All amino acids have five basic parts:
- a central carbon atom (α- carbon)
- a hydrogen atom
- an amino group – consisting of a nitrogen atom and two hydrogen atoms
- a carboxyl group – consisting of a carbon atom, two oxygen atoms, and one hydrogen atom
- an R-group or side chain – consisting of varying atoms
R-group (side chain) makes each amino acid unique. Due to variation in R group more than 300 different amino acids have been described in nature but only 20 are commonly found as constituents of mammalian proteins (amino acids that are coded for by DNA in the cell), each of which has different side chain structure. Side chains contain mainly hydrogen, carbon, and oxygen atoms. Some amino acids have sulfur or nitrogen atoms in their R-groups. Different amino acids with their side chain and abbreviations are tabulated in table below.
|Amino Acid||Abbreviation||R-group Linear Formula|
|4.||Aspartic acid||Asp D)||HOOC-CH2|
|6.||Glutamic acid||Glu E)||HOOC-(CH2)2|
R groups vary in structure, size, and electric charge etc. which influence their solubility in water.
They are joined together by condensation reaction between amino group of one acid and carboxyl group of another. Bond formed between two amino acids is known as peptide bond. Amino acids combine through peptide bond formation to form proteins, building blocks of life. Proteins are polymers of amino acids, with each amino acid residue joined to its neighbor by a specific type of covalent bond (peptide bond).

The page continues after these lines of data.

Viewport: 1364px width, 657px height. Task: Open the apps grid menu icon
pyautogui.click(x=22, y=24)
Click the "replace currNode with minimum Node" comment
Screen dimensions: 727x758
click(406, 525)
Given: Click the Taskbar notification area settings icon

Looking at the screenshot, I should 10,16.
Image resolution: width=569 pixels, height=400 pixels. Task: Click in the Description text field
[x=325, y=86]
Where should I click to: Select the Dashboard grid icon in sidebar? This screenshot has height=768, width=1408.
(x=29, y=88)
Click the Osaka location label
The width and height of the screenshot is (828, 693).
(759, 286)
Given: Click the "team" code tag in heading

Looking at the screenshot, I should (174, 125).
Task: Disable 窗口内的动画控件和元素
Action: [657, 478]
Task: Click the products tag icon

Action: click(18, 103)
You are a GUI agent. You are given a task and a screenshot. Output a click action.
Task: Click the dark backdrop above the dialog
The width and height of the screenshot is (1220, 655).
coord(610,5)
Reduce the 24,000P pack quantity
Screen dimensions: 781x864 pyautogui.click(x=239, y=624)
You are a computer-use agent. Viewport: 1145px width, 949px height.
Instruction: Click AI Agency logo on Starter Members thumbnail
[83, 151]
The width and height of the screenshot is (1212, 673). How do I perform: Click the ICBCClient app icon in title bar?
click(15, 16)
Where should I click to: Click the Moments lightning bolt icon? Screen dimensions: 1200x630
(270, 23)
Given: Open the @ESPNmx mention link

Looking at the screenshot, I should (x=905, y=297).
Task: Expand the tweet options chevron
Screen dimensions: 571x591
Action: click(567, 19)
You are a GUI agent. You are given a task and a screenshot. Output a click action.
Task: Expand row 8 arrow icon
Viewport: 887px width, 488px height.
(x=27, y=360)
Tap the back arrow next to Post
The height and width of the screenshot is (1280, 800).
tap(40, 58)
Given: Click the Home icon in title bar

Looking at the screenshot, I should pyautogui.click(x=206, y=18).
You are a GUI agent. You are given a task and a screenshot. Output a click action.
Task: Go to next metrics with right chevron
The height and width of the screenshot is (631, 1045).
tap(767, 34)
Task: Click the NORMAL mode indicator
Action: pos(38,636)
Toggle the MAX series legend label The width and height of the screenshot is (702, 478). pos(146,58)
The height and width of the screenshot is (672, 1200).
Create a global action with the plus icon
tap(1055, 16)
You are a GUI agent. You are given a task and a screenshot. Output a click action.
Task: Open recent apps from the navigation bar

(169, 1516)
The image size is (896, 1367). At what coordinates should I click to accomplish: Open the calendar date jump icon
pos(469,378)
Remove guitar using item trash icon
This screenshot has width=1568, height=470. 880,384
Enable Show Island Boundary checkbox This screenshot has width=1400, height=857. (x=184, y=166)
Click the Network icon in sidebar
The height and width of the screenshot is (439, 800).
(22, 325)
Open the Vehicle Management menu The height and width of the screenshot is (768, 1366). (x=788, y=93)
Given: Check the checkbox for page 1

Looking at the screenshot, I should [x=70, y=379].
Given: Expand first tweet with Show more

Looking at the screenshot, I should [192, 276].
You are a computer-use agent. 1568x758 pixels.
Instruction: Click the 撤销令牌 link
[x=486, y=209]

When carbon atom is attached to four different groups, it is asymmetric and therefore exhibits optical isomerism. Amino acids (except glycine) possess four distinct groups (R, H, -COOH, -NH2) held by α-carbon. Thus all of them (except glycine where R = H) have optical isomers (L- and D- isomers). Proteins are composed of L-amino acids.
They possess two functional groups (-COOH) and (-NH2). COOH is weak acid and can lose proton to form negative ion (-COO–) while NH2 can gain a proton to form positive ion (NH3+). Due to this amino acids can have negative or positive charge. However, they mostly occur in zwitterion form (Has one positive and one negative charge), which is electrically neutral.